### Problem details
Report every line of the records beneath this task that holds the string "screenshot".

### Records supplied

* * * * * * *

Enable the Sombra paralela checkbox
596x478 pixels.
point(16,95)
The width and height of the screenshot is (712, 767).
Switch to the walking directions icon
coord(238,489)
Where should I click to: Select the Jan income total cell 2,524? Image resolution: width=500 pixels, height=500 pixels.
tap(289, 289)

* * * * * * *

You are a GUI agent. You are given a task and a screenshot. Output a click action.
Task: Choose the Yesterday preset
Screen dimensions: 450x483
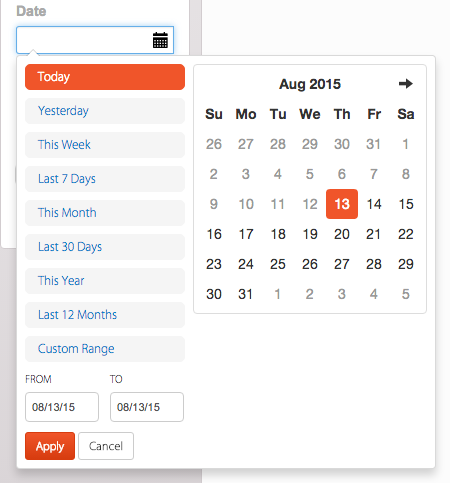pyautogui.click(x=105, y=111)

* * * * * * *

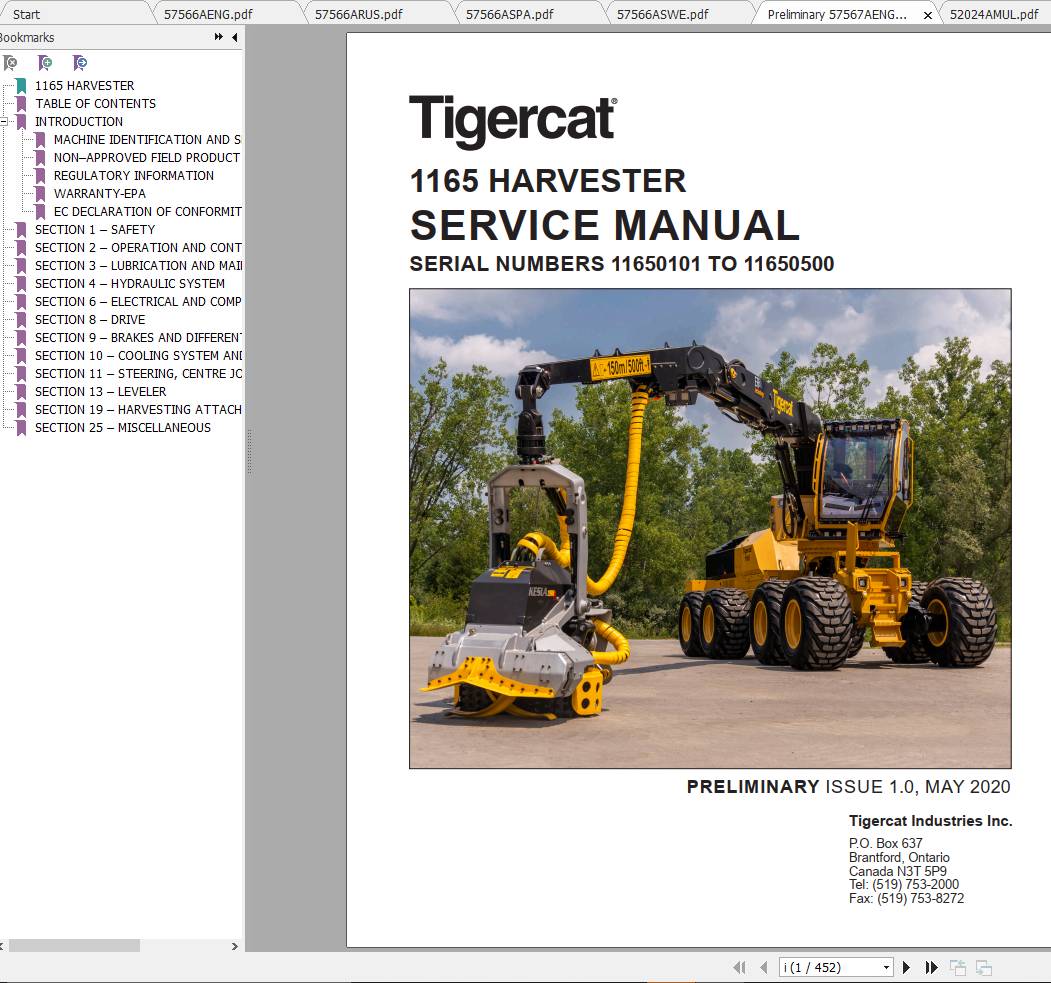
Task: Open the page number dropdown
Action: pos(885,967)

* * * * * * *

### Answer space
The width and height of the screenshot is (712, 767).
You are a GUI agent. You are given a task and a screenshot. Output a click action.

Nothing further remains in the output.